Monthly Archives: February 2017

Simple Lighting Techniques When Making a Video

So you’re making a video for the first time. Your first thought may be – where’s the script? And then – how much money is this going to cost? Can dry ice and glitter be involved? At some point, you will need to think about lighting. How do you get that picture-perfect, cinematic quality in the final cut?

The good news is that you don’t have to hire an entire production crew to master professional lighting. Here are three techniques to reduce harsh shadows, disperse light across your subjects, change temperatures or moods, and ensure your video looks and feels like it came straight from Hollywood (or close to it).

1.) Move

Okay – time for set up. You have the lights, but where do you put them? The most basic formula to light your scene is the 3-point system: key, fill, and back. The highest-powered light, key light, should be placed in front of the main subject of your scene. Position another light source to the side of the subject, usually in a lower position to balance shadows and harsh contrasts. Another light is placed behind the subject to separate from the background and to create highlights. Now move the lights until the scene illuminates that perfect shot. You can rent lighting kits that range in various prices, but ARRI Kits are favored for their durability and simplicity. They rent for $100-$125 per day.

2.) Diffuse

Cast, props and crew are in place. But you notice shadows casted across one of the actor’s face. And you are not necessarily going for that Maltese Falcon kind of tone. The best way to soften light and spread it over the entire scene is to use diffusion methods.

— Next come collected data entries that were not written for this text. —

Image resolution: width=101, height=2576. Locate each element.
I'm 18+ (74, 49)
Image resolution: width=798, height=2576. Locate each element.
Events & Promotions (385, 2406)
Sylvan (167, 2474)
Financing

Three essential gear choices to correct your scene are 6×6′ Silks, Diffusion Gel, or Softboxes.

Diffusion gel is the most versatile tool because it’s disposable and easy to pack, especially for location shooting. They can be placed just about anywhere with a few C-47s. Clip onto your light’s barn doors and this heat-resistant material will soften extreme spotlights. Gels comes in ¼, ½, and full diffusion varieties for less or greater amounts of softening. You can buy one sheet for $5 or an entire roll for $100.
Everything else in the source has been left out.